Task instructions:
Return the data word for word from its first line through the line that contains "align-left-button is located", including both of those lines, and leave the pictures out.

Extracted records:
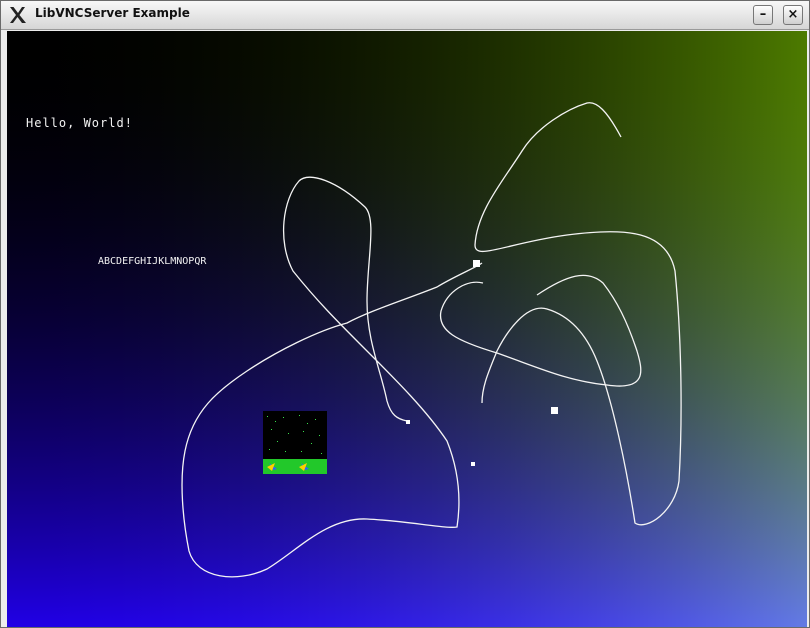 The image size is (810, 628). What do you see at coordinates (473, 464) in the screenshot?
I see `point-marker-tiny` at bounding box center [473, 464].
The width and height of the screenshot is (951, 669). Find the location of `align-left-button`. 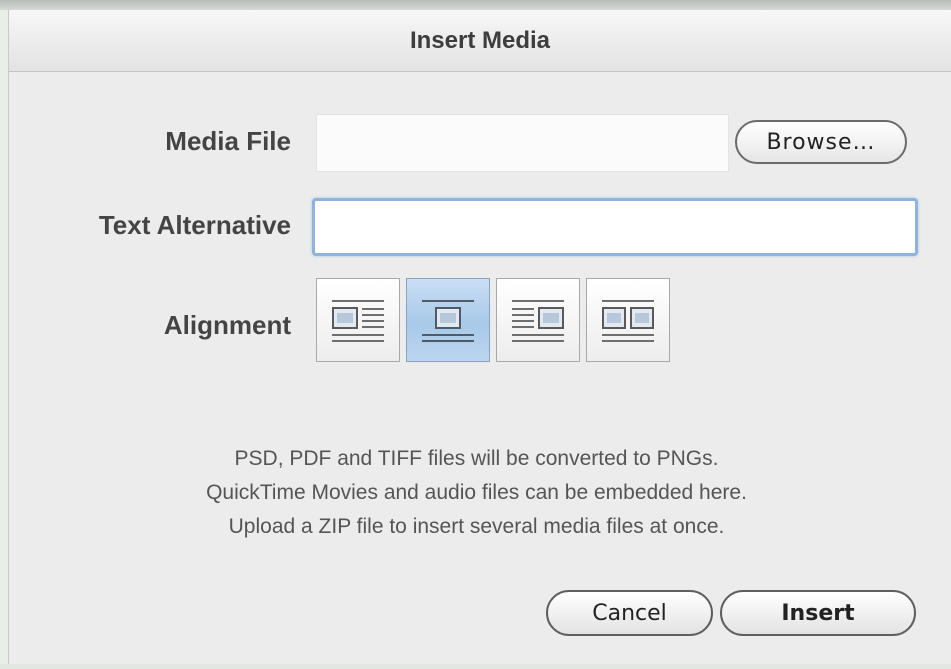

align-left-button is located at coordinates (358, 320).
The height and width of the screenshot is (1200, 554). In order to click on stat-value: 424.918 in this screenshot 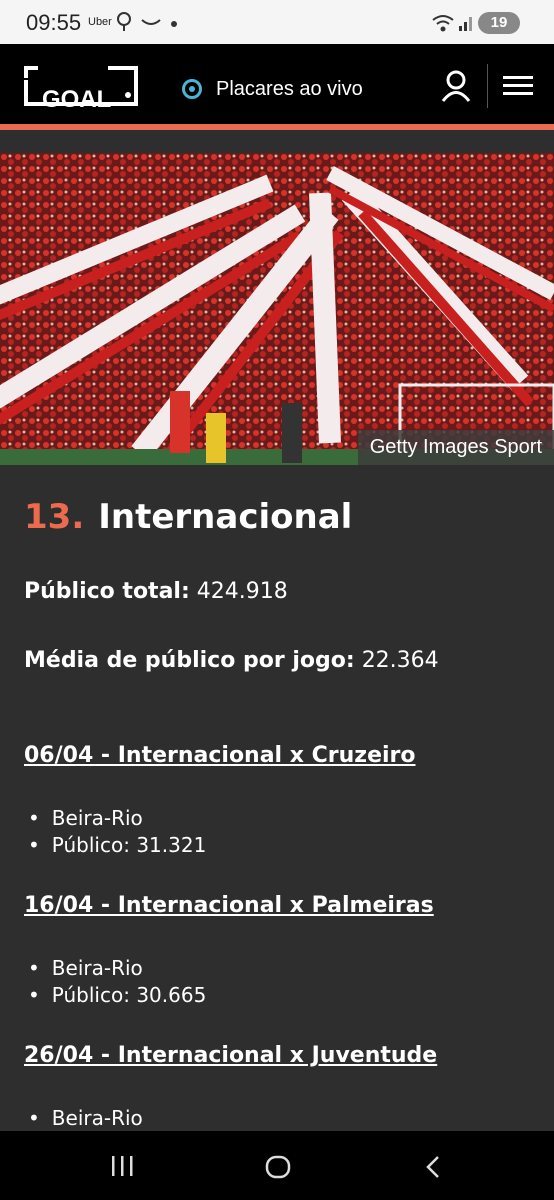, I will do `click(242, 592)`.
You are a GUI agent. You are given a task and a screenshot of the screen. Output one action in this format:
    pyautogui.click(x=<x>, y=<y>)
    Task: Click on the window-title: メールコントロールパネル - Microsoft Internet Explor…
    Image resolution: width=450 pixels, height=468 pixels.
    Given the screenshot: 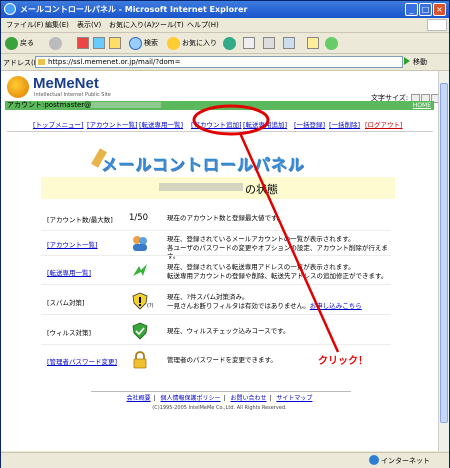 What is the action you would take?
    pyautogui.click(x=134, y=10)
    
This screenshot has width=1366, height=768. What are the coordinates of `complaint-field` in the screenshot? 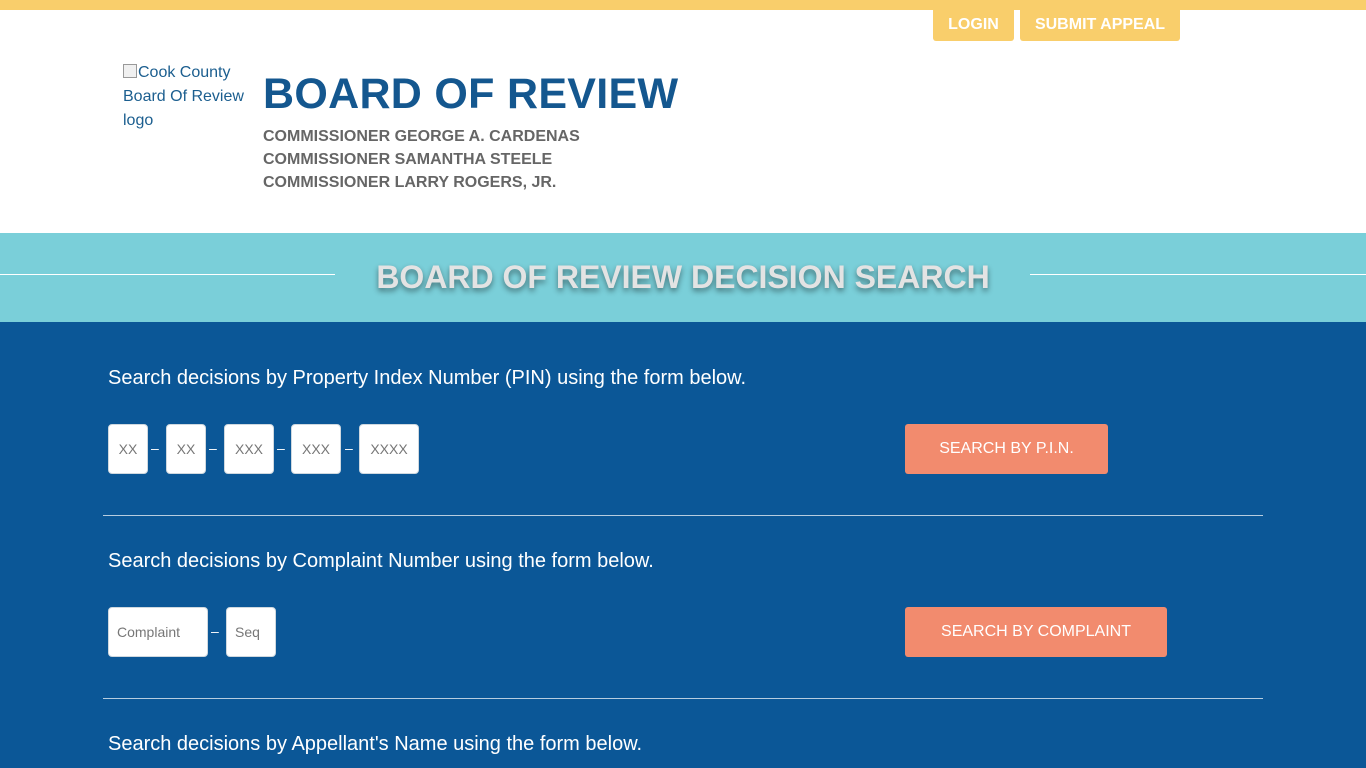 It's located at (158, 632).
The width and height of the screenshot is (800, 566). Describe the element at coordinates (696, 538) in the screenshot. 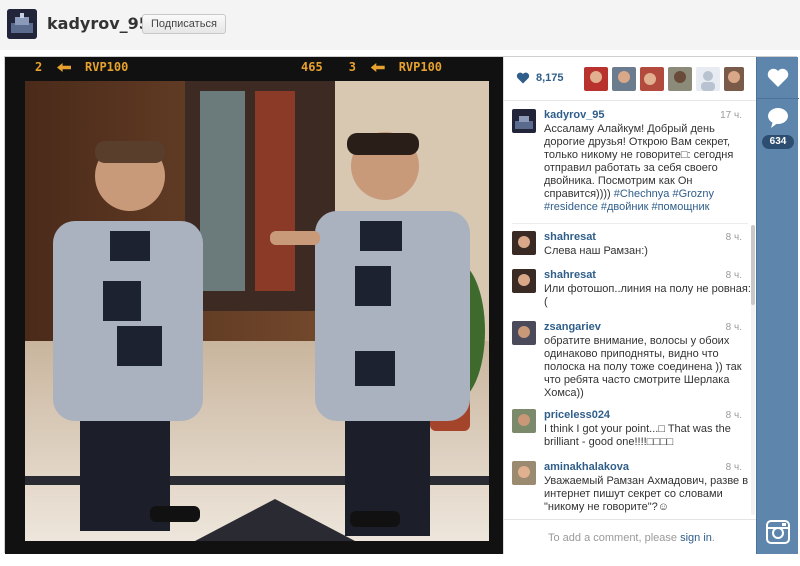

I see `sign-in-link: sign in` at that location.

Solution:
 The image size is (810, 628). What do you see at coordinates (473, 464) in the screenshot?
I see `point-marker-tiny` at bounding box center [473, 464].
The width and height of the screenshot is (951, 669). Find the location of `align-left-button`. 

align-left-button is located at coordinates (358, 320).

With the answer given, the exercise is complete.